Group IV. Advanced practice: the AGI framework for therapy
Early in therapy, clients often arrive with rich stories but little movement. Sessions risk circling, stalling, or becoming symptom management. The AGI framework offers a structured way forward: assessment → goal → intervention. Each step scaffolds the next, guiding clients from intake through purposeful goals into meaningful action.
This 6-week group is designed for LPCCs and MFTCs seeking group supervision hours toward licensure, and for licensed clinicians seeking continuing professional development credit under Colorado DORA standards.
Group V. Cultivating Courage and Clinical Acuity: A Professional Development Group for Clinicians
This professional development group provides a structured, practice-based space to strengthen two capacities that support sustainable clinical work: courage under uncertainty and clinical acuity in complex sessions. Meetings are experiential and reflective, with clear participation methods.

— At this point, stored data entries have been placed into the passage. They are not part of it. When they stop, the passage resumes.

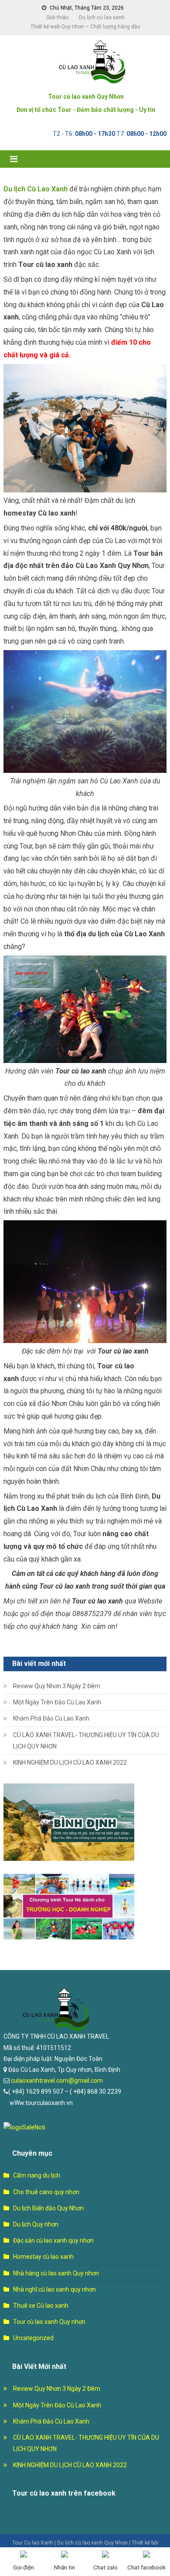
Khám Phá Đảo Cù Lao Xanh (51, 1718)
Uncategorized (33, 2337)
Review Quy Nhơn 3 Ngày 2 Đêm (56, 1686)
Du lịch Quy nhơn (35, 2224)
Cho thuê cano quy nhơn (46, 2191)
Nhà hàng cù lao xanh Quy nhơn (56, 2273)
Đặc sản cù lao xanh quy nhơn (53, 2240)
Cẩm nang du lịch (36, 2175)
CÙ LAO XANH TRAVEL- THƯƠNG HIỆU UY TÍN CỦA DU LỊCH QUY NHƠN (86, 1740)
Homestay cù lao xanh (43, 2256)
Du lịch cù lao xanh (102, 17)
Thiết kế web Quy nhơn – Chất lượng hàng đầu (85, 27)
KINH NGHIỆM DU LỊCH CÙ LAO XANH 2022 (70, 1762)
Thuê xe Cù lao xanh (40, 2305)
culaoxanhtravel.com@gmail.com (56, 2080)
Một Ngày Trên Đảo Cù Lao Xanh (57, 1702)
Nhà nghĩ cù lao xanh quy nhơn (54, 2289)
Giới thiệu (57, 17)
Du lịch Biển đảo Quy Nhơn (48, 2208)
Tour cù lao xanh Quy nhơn (49, 2321)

Over eight weeks, participants identify fear-driven clinical behaviors (over-explaining, rescuing, rupture avoidance, excessive caution, cultural over-correction) and examine how these patterns shape clinical judgment. The group builds acuity through disciplined attention and expands each participant’s “reality box” - what they treat as relevant, credible, or safe to consider in the room. Exercises emphasize tolerating ambiguity, listening across difference without premature interpretation, and practicing accurate empathy without agreement.
Participants build skills through repeated practice: naming fear patterns, taking small measurable risks, giving and receiving direct feedback with care, and developing a maintenance plan to counter clinical drift. This group is appropriate for licensed clinicians seeking ongoing development and post-graduate supervisees preparing for licensure.
Provider Information
Programs offered by H. Luis Vargas, PhD, LMFT, meet Colorado DORA requirements for professional development for LPCs, LMFTs, and Clinical Social Workers. Certificates of completion are provided. Pre-licensed clinicians (LPCCs, MFTCs) may apply hours toward required group supervision. Out-of-state participants should confirm professional development hours acceptance with their licensing board.